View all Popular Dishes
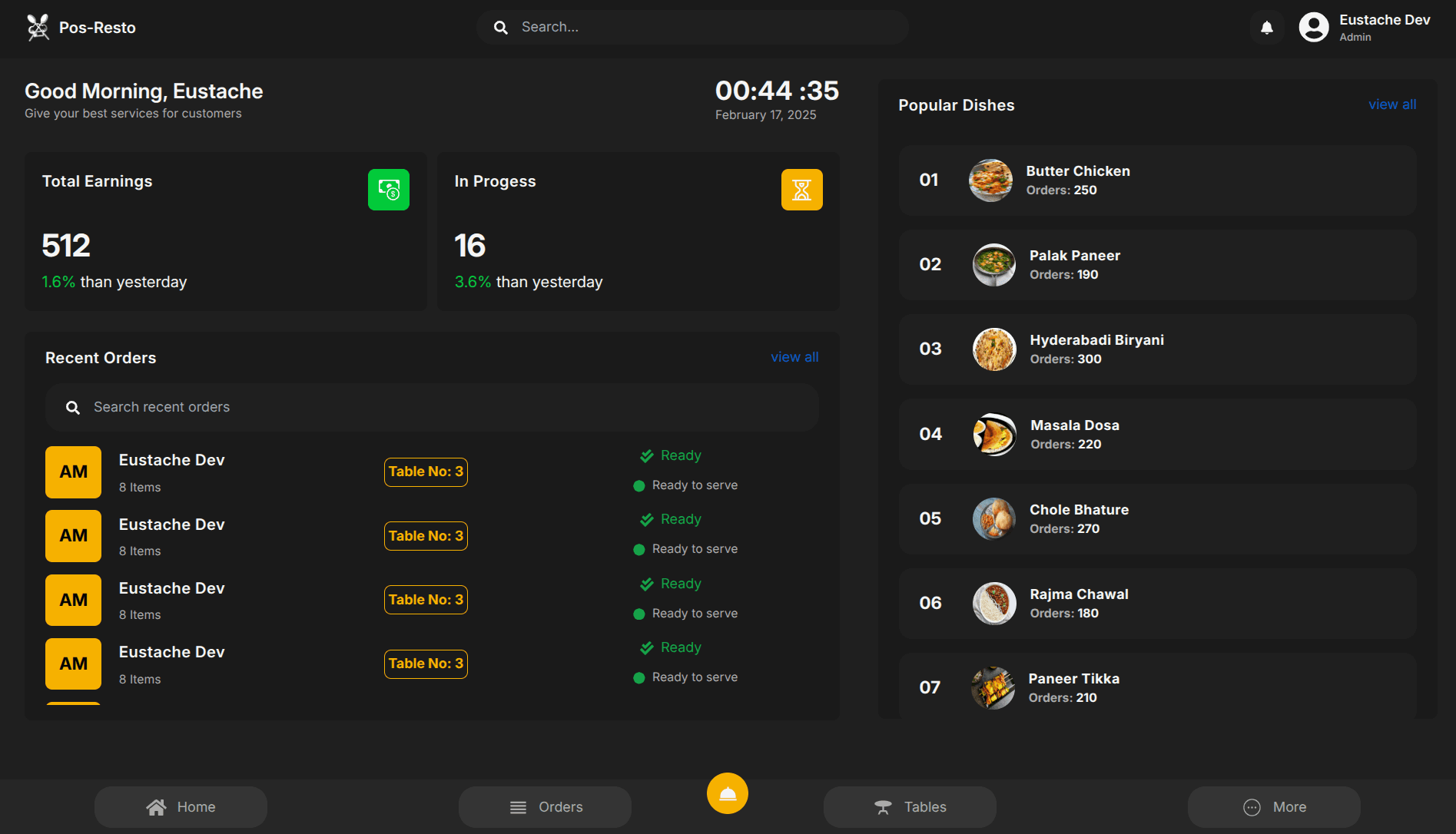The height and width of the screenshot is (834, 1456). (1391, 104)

_ _ _ _ _

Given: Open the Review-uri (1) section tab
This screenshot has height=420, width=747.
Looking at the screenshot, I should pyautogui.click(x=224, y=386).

_ _ _ _ _

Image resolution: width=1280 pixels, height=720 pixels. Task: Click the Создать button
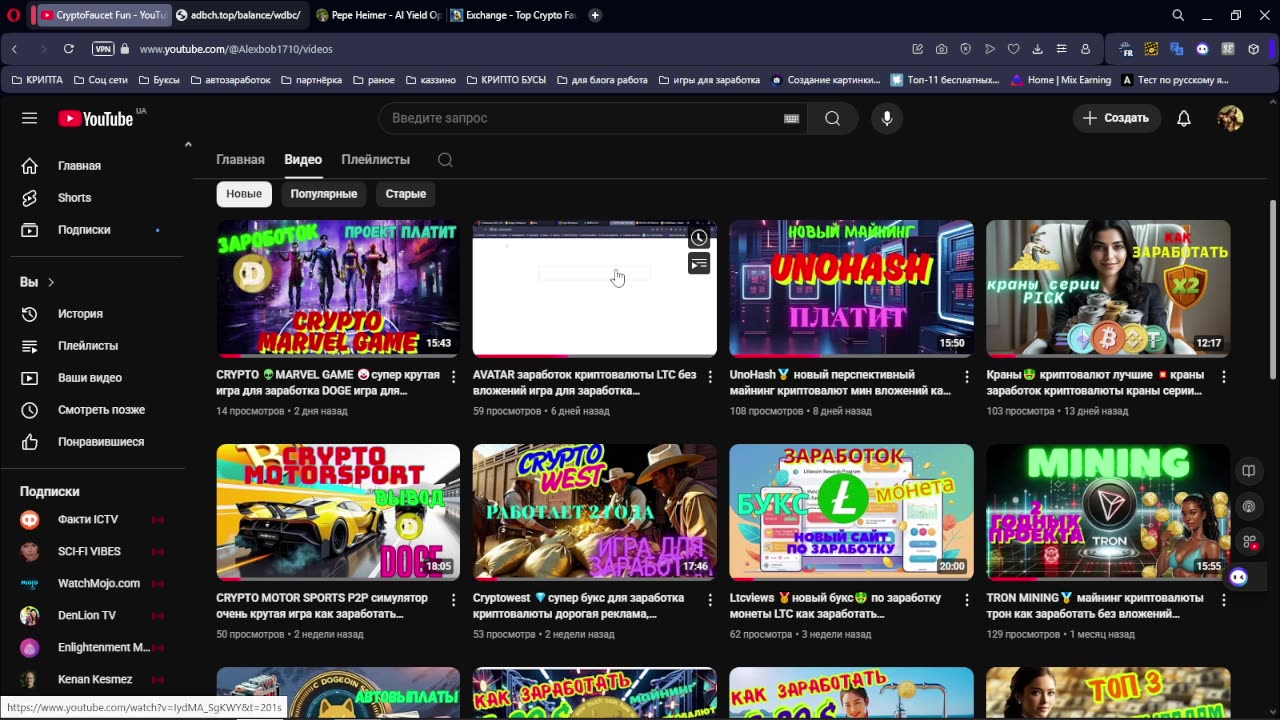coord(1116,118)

_ _ _ _ _

課題: 資料のうち、「Image resolution: width=1280」を含む行から「coord(1116,118)」を含む行までを、両端の行も含めてそのまま書き写してください。画像は解答に入れないでください。

解答:
Image resolution: width=1280 pixels, height=720 pixels. Task: Click the Создать button
coord(1116,118)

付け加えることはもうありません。